An MD-530 Cayuse Warrior helicopter takes off with an all-Afghan crew on a combat mission last September. The MD-530 is a light-lift, highly maneuverable attack helicopter used for high-altitude operations. (US Air Force/Sandra Welch)
An MD-530 Cayuse Warrior helicopter takes off with an all-Afghan crew on a combat mission last September. The MD-530 is a light-lift, highly maneuverable attack helicopter used for high-altitude operations. (US Air Force/Sandra Welch)

As the Afghan Air Force gets equipped with new fleets of rotary-wing and fixed-wing aircraft, American-run aviation school houses managed by industry giant Raytheon are preparing to graduate their largest classes of Afghan aviators to date.

The U.S. formally marked the end of combat in Afghanistan in 2014, but efforts to equip and mentor Afghan armed forces continue as they battle internal threats from Islamic State-connected insurgents.

Among these efforts is a pilot training program for Afghan officers that takes place in two locations outside the country, said Trent Morrow, a business development executive at Raytheon.

Funded by the $11.2 billion Warfighter FOCUS contract with the U.S. Army, these school houses, in the United Arab Emirates and the Czech Republic, began operating in 2010 but are reaching full capacity now.

"This is the first full-scale program of both the Czech schoolhouse and the UAE," Morrow told Military.com during an interview at the Farnborough International Air Show in England in July. "Just now, we're hitting stride."

To date, 87 Afghan officers have graduated from both school houses, he said. Now, 111 students are in various training phases at both locations, with another 125 scheduled to enter by the end of the year. The schools offer both fixed-wing and rotary-wing aircraft instruction, taught by American instructors on commercial training aircraft.

The courses begin with English language training that emphasizes technical terminology, as English is the international language of aviation, Morrow said.

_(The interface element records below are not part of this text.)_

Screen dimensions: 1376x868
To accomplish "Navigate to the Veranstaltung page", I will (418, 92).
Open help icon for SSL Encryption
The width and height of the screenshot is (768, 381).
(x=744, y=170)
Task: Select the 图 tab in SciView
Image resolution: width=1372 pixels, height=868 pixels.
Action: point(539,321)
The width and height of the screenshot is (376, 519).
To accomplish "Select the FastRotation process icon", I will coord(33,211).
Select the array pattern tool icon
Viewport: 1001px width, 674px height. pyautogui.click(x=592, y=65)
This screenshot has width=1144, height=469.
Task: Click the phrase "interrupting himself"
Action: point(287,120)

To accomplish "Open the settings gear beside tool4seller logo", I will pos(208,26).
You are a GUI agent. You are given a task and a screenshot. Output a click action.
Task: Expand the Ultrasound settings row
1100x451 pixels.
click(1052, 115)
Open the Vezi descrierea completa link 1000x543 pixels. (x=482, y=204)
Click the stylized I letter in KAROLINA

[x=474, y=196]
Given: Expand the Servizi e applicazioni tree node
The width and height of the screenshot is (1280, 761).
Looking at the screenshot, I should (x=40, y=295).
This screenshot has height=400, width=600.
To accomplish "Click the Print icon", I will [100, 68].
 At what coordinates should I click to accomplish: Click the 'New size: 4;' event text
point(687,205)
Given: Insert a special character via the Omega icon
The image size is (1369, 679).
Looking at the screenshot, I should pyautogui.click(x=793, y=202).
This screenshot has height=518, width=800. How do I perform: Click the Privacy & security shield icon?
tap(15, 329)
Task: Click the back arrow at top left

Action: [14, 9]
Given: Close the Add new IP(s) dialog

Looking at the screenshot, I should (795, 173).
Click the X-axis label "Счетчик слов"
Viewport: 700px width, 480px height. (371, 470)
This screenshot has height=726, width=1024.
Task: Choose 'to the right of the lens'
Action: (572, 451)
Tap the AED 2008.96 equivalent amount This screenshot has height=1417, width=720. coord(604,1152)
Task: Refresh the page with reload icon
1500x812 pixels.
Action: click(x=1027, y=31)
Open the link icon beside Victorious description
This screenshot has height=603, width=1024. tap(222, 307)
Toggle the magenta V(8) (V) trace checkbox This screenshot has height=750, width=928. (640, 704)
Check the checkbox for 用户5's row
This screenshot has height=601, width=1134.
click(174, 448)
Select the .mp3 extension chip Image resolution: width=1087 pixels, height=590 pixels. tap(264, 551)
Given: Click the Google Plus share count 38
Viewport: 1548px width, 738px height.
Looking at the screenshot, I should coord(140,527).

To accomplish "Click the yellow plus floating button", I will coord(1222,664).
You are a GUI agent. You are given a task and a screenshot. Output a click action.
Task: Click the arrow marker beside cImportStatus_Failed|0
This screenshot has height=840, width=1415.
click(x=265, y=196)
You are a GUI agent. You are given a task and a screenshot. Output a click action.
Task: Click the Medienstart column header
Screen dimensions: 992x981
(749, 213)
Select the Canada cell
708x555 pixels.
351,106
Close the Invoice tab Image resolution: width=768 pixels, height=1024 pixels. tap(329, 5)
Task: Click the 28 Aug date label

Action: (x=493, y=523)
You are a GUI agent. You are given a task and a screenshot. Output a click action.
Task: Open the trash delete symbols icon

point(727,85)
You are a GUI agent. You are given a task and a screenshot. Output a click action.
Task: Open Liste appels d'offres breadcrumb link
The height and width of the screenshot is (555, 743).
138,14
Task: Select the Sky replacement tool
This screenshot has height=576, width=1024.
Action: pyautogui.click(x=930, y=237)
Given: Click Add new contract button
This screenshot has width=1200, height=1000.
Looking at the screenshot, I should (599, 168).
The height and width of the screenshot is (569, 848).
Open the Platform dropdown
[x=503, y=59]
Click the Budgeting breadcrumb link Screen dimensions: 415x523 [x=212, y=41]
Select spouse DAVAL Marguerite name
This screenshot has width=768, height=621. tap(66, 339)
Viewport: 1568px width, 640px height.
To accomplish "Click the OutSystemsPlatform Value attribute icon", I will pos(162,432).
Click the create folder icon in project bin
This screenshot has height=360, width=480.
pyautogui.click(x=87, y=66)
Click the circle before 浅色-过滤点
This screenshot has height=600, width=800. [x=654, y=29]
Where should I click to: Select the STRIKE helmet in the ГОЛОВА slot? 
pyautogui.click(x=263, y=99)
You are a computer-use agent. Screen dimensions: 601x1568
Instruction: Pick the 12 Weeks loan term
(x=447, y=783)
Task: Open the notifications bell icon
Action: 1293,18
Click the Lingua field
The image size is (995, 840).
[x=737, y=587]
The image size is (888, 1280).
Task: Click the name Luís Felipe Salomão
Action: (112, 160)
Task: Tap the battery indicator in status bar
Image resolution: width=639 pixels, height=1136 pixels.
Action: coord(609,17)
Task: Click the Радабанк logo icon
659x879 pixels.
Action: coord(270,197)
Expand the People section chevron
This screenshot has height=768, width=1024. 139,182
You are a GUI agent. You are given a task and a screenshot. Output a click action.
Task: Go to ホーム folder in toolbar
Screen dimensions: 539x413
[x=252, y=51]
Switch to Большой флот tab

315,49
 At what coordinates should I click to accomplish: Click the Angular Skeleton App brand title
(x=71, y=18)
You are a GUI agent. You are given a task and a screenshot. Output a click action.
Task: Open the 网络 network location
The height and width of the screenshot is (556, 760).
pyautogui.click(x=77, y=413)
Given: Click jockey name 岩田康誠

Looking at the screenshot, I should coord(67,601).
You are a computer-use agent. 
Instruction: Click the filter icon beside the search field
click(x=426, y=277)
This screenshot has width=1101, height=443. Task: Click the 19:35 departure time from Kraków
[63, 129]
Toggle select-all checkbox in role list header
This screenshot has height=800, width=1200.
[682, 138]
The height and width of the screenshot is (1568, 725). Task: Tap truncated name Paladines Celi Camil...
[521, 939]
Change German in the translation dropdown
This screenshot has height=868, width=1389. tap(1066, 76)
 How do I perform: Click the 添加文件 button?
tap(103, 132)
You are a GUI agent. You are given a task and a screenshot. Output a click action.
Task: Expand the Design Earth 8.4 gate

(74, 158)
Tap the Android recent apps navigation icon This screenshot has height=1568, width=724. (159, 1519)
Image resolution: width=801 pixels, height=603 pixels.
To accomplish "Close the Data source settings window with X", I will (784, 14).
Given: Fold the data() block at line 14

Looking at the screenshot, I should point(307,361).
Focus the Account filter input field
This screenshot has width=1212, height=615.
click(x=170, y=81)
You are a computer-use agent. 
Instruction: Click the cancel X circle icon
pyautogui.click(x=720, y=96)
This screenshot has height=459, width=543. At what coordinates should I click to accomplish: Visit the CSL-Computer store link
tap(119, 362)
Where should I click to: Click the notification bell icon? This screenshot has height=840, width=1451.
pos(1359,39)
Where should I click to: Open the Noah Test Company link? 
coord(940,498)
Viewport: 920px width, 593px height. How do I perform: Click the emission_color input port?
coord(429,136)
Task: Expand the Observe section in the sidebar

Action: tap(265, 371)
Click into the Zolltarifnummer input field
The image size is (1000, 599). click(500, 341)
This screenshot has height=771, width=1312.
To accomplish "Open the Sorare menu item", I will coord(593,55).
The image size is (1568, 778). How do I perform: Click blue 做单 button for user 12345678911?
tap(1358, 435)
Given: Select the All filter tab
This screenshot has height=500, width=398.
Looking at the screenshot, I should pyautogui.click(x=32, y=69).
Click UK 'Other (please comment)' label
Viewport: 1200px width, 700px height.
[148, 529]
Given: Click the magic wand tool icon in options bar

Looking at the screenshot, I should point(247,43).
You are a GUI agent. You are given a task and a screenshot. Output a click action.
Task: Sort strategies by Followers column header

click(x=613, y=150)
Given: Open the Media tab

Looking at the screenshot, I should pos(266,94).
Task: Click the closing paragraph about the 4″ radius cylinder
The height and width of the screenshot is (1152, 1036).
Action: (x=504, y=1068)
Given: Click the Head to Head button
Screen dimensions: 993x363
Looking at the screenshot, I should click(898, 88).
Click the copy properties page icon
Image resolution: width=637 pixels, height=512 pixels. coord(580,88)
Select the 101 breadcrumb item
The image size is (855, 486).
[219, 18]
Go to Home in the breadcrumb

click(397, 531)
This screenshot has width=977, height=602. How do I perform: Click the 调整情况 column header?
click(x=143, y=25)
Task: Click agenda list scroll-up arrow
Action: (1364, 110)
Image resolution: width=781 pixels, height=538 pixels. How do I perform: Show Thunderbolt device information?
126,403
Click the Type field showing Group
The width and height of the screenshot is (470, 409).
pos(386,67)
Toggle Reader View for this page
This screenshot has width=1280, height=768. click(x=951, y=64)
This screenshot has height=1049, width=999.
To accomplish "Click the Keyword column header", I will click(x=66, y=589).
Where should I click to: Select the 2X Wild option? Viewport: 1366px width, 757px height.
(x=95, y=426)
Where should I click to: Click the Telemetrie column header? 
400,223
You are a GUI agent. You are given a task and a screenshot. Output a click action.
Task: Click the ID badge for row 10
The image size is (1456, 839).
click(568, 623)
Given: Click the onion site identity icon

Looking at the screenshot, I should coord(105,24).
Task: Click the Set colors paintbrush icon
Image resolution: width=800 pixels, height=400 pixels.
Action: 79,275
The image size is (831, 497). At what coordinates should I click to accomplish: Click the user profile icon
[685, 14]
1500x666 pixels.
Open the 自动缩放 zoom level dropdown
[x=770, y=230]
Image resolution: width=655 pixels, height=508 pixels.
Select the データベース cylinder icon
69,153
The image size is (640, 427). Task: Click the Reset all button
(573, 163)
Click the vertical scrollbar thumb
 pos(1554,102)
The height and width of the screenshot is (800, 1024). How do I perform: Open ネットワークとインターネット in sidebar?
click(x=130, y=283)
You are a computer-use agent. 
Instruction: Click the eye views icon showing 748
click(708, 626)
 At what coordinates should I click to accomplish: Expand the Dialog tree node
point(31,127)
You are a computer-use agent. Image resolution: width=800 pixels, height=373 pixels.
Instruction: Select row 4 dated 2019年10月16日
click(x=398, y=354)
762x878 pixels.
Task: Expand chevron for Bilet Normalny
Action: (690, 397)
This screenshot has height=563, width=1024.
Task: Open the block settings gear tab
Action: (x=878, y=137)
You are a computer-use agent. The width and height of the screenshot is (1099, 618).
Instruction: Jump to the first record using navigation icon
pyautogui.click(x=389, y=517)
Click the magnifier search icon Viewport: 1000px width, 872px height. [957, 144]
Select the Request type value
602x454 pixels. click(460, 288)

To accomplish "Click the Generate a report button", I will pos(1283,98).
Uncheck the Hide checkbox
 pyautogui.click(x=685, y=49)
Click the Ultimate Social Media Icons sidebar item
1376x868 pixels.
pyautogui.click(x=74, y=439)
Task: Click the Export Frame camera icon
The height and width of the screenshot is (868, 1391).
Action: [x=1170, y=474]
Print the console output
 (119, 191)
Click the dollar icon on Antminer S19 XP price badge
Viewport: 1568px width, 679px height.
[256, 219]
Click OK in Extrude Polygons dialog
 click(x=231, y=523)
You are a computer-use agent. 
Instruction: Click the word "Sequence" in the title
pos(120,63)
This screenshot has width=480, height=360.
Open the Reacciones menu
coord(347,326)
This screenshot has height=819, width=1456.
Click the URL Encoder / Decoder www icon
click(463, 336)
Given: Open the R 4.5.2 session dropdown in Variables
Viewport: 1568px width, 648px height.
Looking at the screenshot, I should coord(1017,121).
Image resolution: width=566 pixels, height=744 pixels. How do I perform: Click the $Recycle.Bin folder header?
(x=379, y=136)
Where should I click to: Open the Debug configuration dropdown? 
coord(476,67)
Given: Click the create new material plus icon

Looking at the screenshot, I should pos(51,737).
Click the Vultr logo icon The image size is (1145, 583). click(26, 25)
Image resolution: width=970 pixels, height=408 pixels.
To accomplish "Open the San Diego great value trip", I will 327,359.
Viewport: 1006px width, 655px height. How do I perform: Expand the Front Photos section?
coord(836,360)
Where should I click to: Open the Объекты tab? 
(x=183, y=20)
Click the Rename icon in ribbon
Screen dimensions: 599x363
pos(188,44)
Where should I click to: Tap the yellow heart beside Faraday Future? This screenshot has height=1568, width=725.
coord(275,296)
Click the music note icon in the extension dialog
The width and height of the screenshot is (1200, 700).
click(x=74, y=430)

"In most cases, [the officers] have to learn some of the technical English in order to function, to get through just flying an aircraft," Morrow said. "And then we progress through the general skills up through what it takes for them to graduate both rotary-wing and fixed-wing training."

The majority of the students have had no previous flight time, Morrow said. Requirements are determined by the Afghan Air Force, as are the candidates sent to the school houses. On average, he said, officers spend between nine and 10 months in training before returning to the force.

Training continues at the schools as the fledgling air force makes historic strides. In April, U.S. officials said Afghan pilots trained in the U.S. had conducted their first-ever fixed-wing close air support missions, flying A-29 Super Tucano attack aircraft purchased under a U.S. contract. In all, the Afghan Air Force will receive 20 A-29s by 2018.

And just this month, the Afghan Air Force took delivery of four new MD-530 Cayuse Warrior helicopters, military officials said, bringing the total fleet number to 27 and giving the force the ability to fire rockets or .50-caliber machine guns.

Morrow said training will continue in coming years as the force becomes further established.

"It's working towards the Afghan Air Force's building capacity and their ultimate end goal of having the ability to do all this, in a modern sense, so they can integrate with allied forces and perform their missions," he said.